It took archaeologists to reveal that he was thrown into the bog almost 2,400 years ago and was first hanged – a braided animal skin noose was still around his neck. The careful arrangement of body and face – his closed eyes and weak smile – suggested that he may have been killed as a human sacrifice, rather than executed as a criminal.
The suggestion that Tollund’s man was killed as a human sacrifice has now been reinforced by a study of the condemned man’s last frugal meal, made from a detailed investigation of the contents of his digestive tract: a porridge of barley, flax and pale persicaria.
The Tollund Man’s intestine content.
Pale persicaria seeds are the key to this Iron Age murder mystery, said archaeologist Nina Nielsen, head of research at the Danish Museum in Silkeborg and lead author of the study published Tuesday.
The plant grows wild among barley crops, but evidence from Iron Age grain storage shows that it was generally cleaned as a weed during threshing. This suggests that it was part of the “threshing waste” that was deliberately added to the porridge – possibly as part of a ritual meal for those condemned to die by human sacrifice.
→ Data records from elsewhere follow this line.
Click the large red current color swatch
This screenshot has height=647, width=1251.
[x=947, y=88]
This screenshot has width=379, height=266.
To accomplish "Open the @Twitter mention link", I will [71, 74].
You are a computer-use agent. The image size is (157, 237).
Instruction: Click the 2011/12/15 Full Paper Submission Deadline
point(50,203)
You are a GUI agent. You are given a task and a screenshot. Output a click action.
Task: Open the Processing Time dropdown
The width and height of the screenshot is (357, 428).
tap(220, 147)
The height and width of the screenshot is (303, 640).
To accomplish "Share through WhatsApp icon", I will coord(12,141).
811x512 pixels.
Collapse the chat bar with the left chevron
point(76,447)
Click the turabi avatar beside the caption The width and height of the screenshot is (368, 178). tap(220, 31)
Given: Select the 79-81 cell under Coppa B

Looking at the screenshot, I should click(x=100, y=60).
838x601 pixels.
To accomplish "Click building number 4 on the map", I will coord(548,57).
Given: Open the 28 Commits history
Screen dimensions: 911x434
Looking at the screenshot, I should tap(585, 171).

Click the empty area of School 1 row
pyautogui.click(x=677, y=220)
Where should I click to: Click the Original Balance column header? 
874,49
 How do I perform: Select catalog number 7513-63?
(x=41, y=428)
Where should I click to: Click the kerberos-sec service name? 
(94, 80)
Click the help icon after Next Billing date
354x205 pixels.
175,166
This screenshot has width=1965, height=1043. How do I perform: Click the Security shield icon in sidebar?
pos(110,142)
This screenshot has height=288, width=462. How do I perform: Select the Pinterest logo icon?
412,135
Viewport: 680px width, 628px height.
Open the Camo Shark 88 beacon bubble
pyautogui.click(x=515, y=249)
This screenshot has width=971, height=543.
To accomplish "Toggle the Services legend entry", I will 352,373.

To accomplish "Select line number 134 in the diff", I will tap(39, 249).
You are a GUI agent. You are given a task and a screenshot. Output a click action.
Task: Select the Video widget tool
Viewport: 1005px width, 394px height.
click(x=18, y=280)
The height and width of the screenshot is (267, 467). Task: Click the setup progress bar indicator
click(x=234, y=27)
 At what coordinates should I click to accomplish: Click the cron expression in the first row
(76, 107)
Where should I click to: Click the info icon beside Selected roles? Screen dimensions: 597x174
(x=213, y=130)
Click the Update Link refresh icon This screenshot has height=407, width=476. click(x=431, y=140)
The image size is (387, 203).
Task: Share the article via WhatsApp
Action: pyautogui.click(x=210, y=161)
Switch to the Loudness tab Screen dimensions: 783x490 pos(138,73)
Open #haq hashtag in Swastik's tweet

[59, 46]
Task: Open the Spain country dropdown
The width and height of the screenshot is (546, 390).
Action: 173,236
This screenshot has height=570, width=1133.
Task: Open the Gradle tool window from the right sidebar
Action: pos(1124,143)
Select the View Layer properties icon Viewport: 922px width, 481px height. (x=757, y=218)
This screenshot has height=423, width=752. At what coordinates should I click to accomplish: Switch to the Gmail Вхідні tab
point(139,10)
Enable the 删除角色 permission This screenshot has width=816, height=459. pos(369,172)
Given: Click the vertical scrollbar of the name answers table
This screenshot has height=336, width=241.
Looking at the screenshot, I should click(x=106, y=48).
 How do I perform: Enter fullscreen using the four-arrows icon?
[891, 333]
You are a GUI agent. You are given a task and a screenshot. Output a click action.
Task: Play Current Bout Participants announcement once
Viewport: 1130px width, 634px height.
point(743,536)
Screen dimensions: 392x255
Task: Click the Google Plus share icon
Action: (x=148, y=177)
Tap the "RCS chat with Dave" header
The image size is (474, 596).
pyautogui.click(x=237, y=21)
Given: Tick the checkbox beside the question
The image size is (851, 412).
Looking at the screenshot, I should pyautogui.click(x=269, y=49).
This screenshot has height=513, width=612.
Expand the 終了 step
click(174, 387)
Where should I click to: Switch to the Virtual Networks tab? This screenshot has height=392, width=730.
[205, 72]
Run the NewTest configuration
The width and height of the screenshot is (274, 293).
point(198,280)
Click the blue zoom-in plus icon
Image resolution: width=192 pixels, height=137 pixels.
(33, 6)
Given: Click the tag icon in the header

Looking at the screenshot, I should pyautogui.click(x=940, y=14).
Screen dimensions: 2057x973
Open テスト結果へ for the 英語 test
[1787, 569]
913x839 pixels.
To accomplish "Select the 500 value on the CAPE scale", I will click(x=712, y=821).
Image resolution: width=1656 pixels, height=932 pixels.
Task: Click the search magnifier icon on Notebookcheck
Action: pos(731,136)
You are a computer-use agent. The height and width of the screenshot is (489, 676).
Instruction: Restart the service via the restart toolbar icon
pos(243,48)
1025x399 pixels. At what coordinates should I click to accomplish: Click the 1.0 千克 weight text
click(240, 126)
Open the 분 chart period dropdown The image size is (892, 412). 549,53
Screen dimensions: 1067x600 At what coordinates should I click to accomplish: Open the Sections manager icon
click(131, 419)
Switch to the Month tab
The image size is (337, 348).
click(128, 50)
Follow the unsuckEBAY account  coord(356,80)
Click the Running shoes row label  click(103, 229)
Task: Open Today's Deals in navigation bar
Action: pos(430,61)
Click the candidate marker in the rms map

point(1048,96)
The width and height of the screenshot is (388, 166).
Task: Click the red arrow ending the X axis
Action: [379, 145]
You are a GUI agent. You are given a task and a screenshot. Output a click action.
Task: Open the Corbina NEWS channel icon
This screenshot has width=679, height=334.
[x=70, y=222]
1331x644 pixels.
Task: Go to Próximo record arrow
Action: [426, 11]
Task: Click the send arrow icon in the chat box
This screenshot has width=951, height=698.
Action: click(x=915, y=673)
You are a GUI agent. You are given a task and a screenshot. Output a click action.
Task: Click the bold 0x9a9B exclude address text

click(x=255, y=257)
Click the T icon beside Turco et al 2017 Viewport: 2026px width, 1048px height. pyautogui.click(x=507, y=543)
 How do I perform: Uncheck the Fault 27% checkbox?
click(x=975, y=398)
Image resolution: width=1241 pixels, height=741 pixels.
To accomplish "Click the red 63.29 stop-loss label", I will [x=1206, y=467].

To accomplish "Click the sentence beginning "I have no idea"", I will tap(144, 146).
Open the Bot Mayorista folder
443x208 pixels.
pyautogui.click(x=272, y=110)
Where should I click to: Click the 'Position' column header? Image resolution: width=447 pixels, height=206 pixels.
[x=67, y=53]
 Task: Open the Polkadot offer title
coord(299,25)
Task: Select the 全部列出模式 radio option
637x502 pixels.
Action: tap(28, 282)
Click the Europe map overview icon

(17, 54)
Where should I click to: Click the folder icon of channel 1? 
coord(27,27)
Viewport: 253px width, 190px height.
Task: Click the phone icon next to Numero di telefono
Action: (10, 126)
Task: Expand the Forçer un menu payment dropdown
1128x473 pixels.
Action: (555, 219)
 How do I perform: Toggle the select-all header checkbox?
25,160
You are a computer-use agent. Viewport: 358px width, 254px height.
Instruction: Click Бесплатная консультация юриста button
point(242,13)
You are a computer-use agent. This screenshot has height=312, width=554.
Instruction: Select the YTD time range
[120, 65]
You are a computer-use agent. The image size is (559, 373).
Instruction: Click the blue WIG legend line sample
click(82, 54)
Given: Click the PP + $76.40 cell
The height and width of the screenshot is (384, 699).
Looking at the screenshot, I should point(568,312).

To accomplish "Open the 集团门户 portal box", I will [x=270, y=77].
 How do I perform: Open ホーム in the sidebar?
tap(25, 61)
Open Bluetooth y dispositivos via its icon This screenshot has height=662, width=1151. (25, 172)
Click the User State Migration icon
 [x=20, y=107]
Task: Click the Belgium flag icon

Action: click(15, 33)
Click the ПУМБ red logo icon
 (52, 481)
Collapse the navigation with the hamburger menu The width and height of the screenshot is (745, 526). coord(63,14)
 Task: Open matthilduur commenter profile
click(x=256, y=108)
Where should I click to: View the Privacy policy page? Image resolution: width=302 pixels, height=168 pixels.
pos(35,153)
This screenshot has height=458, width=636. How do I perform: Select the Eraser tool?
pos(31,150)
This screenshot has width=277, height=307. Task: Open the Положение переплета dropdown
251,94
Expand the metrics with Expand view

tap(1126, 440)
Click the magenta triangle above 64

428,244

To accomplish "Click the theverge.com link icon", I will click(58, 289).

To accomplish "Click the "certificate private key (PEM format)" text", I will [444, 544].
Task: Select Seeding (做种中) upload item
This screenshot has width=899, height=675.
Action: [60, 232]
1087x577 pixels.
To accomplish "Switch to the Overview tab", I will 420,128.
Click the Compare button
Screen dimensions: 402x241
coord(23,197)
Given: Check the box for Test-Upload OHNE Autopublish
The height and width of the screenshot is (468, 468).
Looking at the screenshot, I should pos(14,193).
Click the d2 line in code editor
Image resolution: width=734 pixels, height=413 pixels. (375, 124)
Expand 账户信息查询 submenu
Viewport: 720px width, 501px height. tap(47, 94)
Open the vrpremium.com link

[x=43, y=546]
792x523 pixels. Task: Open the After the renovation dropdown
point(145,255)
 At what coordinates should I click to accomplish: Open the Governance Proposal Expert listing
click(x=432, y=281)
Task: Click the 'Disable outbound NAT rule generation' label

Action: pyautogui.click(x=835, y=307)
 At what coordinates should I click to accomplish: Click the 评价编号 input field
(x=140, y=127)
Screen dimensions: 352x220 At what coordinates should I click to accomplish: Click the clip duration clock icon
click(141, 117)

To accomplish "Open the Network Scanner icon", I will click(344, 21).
“Was it just a regular meal? Or was the trash hype something you only included when people ate a ritual meal? Nielsen said. ” We do not know it. “
The contents of the preserved intestines of the Tollund man were examined soon after its discovery. But the new study refines that initial examination with much improved archaeological techniques and instruments.
The Tollund Man’s large intestine.
“In 1950, they were only looking at the well-preserved kernels and seeds, not the very fine fraction of the material,” Nielsen said. “But now we have better microscopes, better ways of analyzing material and new techniques. So that means we could get more information out of it. “
In addition to revealing the clue of threshing waste added to his last meal, the researchers found that it was probably cooked in a clay pot – pieces of overcooked crust can be seen in the tracks – and that it had also eaten fish. They also found he was suffering from several parasitic infections when he died, including tapeworms – likely from a regular diet of undercooked meat and contaminated water, Nielsen said.
Tollund Man is one of dozens of Iron Age bog bodies around 2,500 to 1,500 years ago that have been discovered across northern Europe. They were mummified in peatlands by the low oxygen levels, low temperatures, and water made acidic by the layers of decaying vegetation, or peat, therein.
A few appear to have been victims of accidents, possibly people who drowned after falling into the water. But most, like the Tollund man, were killed and deliberately placed in the bogs, with their bodies and features carefully arranged. Archaeologists believe they were selected as human sacrifices, possibly to avert impending disaster like famine.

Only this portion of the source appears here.